Additional cultures are examined for coliphages in the same way as the main samples.

When analyzing a series of samples, there can be one negative control for each type of analysis: titration and direct. In this case, setting up a negative control is carried out step by step after processing all samples of this series.

If coliphage plaques are detected in negative control plates, the results of the entire series of water samples are invalid.

The sterility of laboratory equipment, glassware, and culture media should be checked, and the control culture should be repeated for the purity of the test strain E. coli K12 F+ StrR.

The frequency of the negative control is 1 time per day.

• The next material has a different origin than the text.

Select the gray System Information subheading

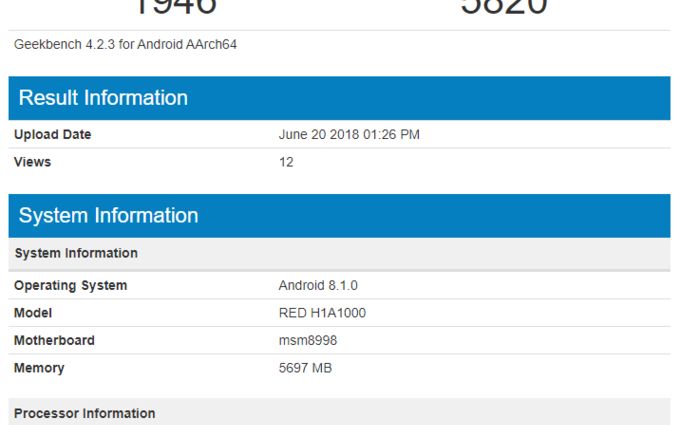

8.5.4.2. Methodology for confirming the phage nature of lysis

In doubtful cases, when working with both titration and direct methods, it is necessary to carry out a control culture to confirm the phage nature of the lysis.

For this purpose, a section of agar suspected of coliphages is removed using a bacteriological loop, placed in 5 ml of nutrient broth, where a drop of E. coli test culture is added and incubated at 37°C for (16-18) hours. The resulting culture is treated with chloroform and tested for the presence of phage. Sowing is carried out with a loop or pipette onto sectors of nutrient agar similarly to the method described in paragraph 8.5.2.5. Lysis on any of the sectors is regarded as confirmation of the presence of the phage.